Cet escalier-ci était inconnu d’elle, en revanche, et cela le rendait périlleux. Vingt et un, vingt et deux, vingt et trois. À chaque marche, l’air semblait refroidir un peu plus. Quand le décompte atteignit trente, elle sut qu’ils se trouvaient même plus bas que les canaux. Trente et trois, trente et quatre. Jusqu’à quelle profondeur iraient-ils ?

Elle avait atteint cinquante et quatre quand les marches s’arrêtèrent enfin devant une nouvelle porte en fer. Celle-ci n’était pas verrouillée. L’homme plein de gentillesse la poussa pour l’ouvrir et la franchit. Elle le suivit, la gamine abandonnée sur ses talons. Leurs pas résonnèrent dans le noir. L’homme plein de gentillesse leva sa lanterne et en ouvrit complètement les clapets. La lumière se déversa sur les murs qui les entouraient.

Mille visages la contemplaient.

Ils pendaient aux murs, devant et derrière elle, en haut, en bas, partout où elle posait les yeux, partout où elle se tournait. Elle vit des visages vieux et des visages jeunes, des pâles et des sombres, lisses et ridés, tachés de son et semés de cicatrices, séduisants et laids, hommes et femmes, garçons et filles, et même des bébés, des visages souriants et des renfrognés, des visages remplis d’avidité, de rage et de concupiscence, des visages glabres et des visages hérissés de poil. Des masques, se reprit-elle, ce ne sont que des masques, mais alors même que cette pensée la traversait, elle sut que ce n’était pas vrai. C’étaient des peaux.

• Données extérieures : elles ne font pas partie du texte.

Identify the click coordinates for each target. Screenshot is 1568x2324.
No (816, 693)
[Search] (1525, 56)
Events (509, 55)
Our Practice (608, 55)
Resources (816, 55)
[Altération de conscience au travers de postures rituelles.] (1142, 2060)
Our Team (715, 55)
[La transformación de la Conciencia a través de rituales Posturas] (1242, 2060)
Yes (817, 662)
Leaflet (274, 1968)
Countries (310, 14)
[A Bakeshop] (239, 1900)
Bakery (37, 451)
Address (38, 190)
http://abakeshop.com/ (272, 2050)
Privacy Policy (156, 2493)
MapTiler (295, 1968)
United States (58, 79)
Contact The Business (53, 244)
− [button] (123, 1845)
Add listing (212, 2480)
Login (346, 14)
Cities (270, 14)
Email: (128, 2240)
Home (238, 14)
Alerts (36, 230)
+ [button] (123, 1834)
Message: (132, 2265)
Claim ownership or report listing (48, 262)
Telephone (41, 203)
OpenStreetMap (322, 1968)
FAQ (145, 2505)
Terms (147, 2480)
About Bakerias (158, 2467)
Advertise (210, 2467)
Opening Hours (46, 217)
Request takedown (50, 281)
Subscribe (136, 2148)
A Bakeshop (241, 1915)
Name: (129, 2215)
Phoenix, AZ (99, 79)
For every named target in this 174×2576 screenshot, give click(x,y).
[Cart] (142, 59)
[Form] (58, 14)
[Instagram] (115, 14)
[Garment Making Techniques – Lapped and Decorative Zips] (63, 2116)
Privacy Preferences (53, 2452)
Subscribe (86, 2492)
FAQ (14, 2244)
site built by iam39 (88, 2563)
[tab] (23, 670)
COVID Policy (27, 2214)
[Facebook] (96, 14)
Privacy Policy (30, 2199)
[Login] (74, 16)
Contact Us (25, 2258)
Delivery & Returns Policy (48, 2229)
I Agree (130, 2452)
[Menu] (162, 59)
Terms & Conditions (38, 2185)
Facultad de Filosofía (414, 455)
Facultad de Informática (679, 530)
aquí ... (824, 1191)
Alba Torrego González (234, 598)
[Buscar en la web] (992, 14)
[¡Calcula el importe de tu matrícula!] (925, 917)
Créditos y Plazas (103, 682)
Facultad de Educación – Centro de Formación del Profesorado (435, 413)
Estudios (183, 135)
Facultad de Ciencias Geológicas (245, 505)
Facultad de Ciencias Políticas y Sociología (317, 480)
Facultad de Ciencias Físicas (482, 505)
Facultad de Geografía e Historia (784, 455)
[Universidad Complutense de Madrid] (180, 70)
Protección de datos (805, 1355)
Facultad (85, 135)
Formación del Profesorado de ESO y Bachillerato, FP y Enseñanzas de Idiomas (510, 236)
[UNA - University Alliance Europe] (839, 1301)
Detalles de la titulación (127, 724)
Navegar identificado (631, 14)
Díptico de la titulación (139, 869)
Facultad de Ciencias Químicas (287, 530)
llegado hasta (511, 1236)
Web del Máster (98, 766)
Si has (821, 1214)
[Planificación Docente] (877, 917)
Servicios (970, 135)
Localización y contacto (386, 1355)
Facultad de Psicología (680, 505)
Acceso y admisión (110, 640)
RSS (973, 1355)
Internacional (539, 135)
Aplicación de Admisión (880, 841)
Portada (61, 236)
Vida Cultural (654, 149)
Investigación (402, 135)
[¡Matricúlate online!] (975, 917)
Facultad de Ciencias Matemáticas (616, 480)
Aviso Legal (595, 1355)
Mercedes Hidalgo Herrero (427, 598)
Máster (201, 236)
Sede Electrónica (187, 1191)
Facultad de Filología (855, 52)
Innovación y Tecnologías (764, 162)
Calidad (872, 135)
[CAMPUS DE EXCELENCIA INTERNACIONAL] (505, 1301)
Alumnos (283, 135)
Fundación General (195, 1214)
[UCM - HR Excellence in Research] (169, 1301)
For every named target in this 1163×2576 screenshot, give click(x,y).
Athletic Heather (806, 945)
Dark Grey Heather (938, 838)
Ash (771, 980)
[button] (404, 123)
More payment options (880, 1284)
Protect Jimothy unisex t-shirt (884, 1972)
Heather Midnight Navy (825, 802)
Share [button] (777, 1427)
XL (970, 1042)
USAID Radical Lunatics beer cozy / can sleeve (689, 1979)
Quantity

« Est-ce qu’elles t’effraient, mon enfant ? demanda l’homme plein de gentillesse. Il n’est pas trop tard pour nous quitter. Est-ce vraiment ce que tu veux ? »

Arya se mordit la lèvre. Elle ignorait ce qu’elle voulait. Si je pars, où irai-je ? Elle avait lavé et dépouillé cent cadavres, les créatures mortes ne l’effrayaient pas. Ils les descendent ici et découpent leur visage, et alors ? Elle était la louve des nuits, ce n’était pas un bout de peau qui pouvait lui faire peur. Des capuchons de cuir, voilà tout ce que c’est, ils ne peuvent pas me faire de mal. « Faites-le », bredouilla-t-elle.

Il la conduisit à l’autre bout de la salle, le long d’une rangée de galeries menant à des passages secondaires. La lumière de sa lanterne illumina chacun d’eux à son tour. Un tunnel était tapissé d’ossements humains, son toit soutenu par des colonnes de crânes. Un autre s’ouvrait sur un escalier en spirale qui s’enfonçait encore plus bas. Combien de caves y a-t-il ? s’interrogea-t-elle. Est-ce qu’elles descendent éternellement ?

« Assieds-toi », ordonna le prêtre. Elle s’assit. « À présent, ferme les yeux, enfant. » Elle ferma les yeux. « Tu vas avoir mal, la prévint-il, mais la douleur est le prix du pouvoir. Ne bouge pas. »

Figée comme la pierre, se dit-elle. Elle resta assise sans remuer. L’incision fut rapide, la lame tranchante. En toute logique, le métal aurait dû être froid contre sa chair, mais il paraissait chaud, en réalité. Elle sentit le sang ruisseler sur son visage, un rideau rouge et fluctuant qui tombait sur son front, ses joues et son menton, et elle comprit pourquoi le prêtre lui avait fait fermer les yeux. Quand le sang arriva à ses lèvres, il avait un goût de sel et de cuivre. Elle le lécha et frissonna.

« Apporte-moi le visage », dit l’homme plein de gentillesse. La mioche ne répondit rien, mais la fille entendit ses sandales susurrer sur le sol de pierre. À elle, il prescrivit : « Bois ça » et plaça une coupe dans sa main. Elle la but immédiatement, d’une gorgée. Le liquide était très acide, comme lorsqu’on mord dans un citron. Il y avait mille ans de ça, elle avait connu une petite fille qui adorait les gâteaux au citron. Non, ce n’était pas moi, ce n’était qu’Arya.